**INSTRUCTIONS FOR THE TASK:** A faithful, word-for-word transcription of all the data is what is needed.

**ENTRIES SUPPLIED:**
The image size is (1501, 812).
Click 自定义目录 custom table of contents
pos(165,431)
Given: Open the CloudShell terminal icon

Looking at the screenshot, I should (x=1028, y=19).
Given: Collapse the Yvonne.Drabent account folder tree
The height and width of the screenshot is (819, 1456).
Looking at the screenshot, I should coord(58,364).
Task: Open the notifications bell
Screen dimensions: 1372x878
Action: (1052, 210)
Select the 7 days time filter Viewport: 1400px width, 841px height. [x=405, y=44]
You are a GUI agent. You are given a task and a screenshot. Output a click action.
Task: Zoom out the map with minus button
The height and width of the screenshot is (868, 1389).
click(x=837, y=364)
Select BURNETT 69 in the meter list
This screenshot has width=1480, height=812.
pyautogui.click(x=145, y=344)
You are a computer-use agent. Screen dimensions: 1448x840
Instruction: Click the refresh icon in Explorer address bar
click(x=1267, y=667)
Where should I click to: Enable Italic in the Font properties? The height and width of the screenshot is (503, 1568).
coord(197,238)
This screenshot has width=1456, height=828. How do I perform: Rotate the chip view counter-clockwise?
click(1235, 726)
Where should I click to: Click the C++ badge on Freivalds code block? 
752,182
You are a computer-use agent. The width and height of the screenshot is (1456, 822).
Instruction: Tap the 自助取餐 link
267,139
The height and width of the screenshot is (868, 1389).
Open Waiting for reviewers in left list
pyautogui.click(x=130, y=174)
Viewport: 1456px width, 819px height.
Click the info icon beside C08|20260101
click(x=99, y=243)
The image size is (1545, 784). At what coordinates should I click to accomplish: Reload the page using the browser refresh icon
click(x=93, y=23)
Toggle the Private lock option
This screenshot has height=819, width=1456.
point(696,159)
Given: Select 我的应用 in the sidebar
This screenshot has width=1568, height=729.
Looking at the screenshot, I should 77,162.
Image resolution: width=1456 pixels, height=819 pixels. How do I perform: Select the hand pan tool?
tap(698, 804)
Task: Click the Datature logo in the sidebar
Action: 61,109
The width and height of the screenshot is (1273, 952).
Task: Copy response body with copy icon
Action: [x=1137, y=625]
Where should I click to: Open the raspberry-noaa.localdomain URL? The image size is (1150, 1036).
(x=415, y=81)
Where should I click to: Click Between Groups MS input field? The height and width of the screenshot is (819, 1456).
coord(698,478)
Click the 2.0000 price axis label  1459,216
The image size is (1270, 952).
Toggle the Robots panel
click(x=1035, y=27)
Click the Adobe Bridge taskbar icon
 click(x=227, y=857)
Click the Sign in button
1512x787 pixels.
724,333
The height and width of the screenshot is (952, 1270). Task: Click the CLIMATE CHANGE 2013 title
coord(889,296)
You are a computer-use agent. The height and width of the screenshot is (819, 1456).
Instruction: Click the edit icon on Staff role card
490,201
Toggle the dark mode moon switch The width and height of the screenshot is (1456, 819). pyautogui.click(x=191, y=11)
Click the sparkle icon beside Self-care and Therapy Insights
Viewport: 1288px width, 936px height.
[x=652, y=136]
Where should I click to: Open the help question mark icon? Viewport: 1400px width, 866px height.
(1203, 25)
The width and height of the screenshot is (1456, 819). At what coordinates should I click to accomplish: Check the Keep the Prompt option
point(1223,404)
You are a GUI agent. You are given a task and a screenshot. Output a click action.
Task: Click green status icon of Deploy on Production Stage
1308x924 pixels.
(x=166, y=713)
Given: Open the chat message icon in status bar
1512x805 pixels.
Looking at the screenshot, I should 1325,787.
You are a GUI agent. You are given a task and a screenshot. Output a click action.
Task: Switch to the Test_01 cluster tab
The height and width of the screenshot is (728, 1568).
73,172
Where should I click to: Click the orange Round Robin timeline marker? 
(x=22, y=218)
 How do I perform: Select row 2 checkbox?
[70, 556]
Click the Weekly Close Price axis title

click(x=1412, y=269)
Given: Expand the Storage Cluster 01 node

**FINAL ANSWER:**
The image size is (1501, 812).
Click 自定义目录 custom table of contents
pos(165,431)
Given: Open the CloudShell terminal icon

Looking at the screenshot, I should (x=1028, y=19).
Given: Collapse the Yvonne.Drabent account folder tree
The height and width of the screenshot is (819, 1456).
Looking at the screenshot, I should coord(58,364).
Task: Open the notifications bell
Screen dimensions: 1372x878
Action: (1052, 210)
Select the 7 days time filter Viewport: 1400px width, 841px height. [x=405, y=44]
You are a GUI agent. You are given a task and a screenshot. Output a click action.
Task: Zoom out the map with minus button
The height and width of the screenshot is (868, 1389).
click(x=837, y=364)
Select BURNETT 69 in the meter list
This screenshot has width=1480, height=812.
pyautogui.click(x=145, y=344)
You are a computer-use agent. Screen dimensions: 1448x840
Instruction: Click the refresh icon in Explorer address bar
click(x=1267, y=667)
Where should I click to: Enable Italic in the Font properties? The height and width of the screenshot is (503, 1568).
coord(197,238)
This screenshot has width=1456, height=828. How do I perform: Rotate the chip view counter-clockwise?
click(1235, 726)
Where should I click to: Click the C++ badge on Freivalds code block? 
752,182
You are a computer-use agent. The width and height of the screenshot is (1456, 822).
Instruction: Tap the 自助取餐 link
267,139
The height and width of the screenshot is (868, 1389).
Open Waiting for reviewers in left list
pyautogui.click(x=130, y=174)
Viewport: 1456px width, 819px height.
Click the info icon beside C08|20260101
click(x=99, y=243)
The image size is (1545, 784). At what coordinates should I click to accomplish: Reload the page using the browser refresh icon
click(x=93, y=23)
Toggle the Private lock option
This screenshot has height=819, width=1456.
point(696,159)
Given: Select 我的应用 in the sidebar
This screenshot has width=1568, height=729.
Looking at the screenshot, I should 77,162.
Image resolution: width=1456 pixels, height=819 pixels. How do I perform: Select the hand pan tool?
tap(698, 804)
Task: Click the Datature logo in the sidebar
Action: 61,109
The width and height of the screenshot is (1273, 952).
Task: Copy response body with copy icon
Action: [x=1137, y=625]
Where should I click to: Open the raspberry-noaa.localdomain URL? The image size is (1150, 1036).
(x=415, y=81)
Where should I click to: Click Between Groups MS input field? The height and width of the screenshot is (819, 1456).
coord(698,478)
Click the 2.0000 price axis label  1459,216
The image size is (1270, 952).
Toggle the Robots panel
click(x=1035, y=27)
Click the Adobe Bridge taskbar icon
 click(x=227, y=857)
Click the Sign in button
1512x787 pixels.
724,333
The height and width of the screenshot is (952, 1270). Task: Click the CLIMATE CHANGE 2013 title
coord(889,296)
You are a computer-use agent. The height and width of the screenshot is (819, 1456).
Instruction: Click the edit icon on Staff role card
490,201
Toggle the dark mode moon switch The width and height of the screenshot is (1456, 819). pyautogui.click(x=191, y=11)
Click the sparkle icon beside Self-care and Therapy Insights
Viewport: 1288px width, 936px height.
[x=652, y=136]
Where should I click to: Open the help question mark icon? Viewport: 1400px width, 866px height.
(1203, 25)
The width and height of the screenshot is (1456, 819). At what coordinates should I click to accomplish: Check the Keep the Prompt option
point(1223,404)
You are a GUI agent. You are given a task and a screenshot. Output a click action.
Task: Click green status icon of Deploy on Production Stage
1308x924 pixels.
(x=166, y=713)
Given: Open the chat message icon in status bar
1512x805 pixels.
Looking at the screenshot, I should 1325,787.
You are a GUI agent. You are given a task and a screenshot. Output a click action.
Task: Switch to the Test_01 cluster tab
The height and width of the screenshot is (728, 1568).
73,172
Where should I click to: Click the orange Round Robin timeline marker? 
(x=22, y=218)
 How do I perform: Select row 2 checkbox?
[70, 556]
Click the Weekly Close Price axis title

click(x=1412, y=269)
Given: Expand the Storage Cluster 01 node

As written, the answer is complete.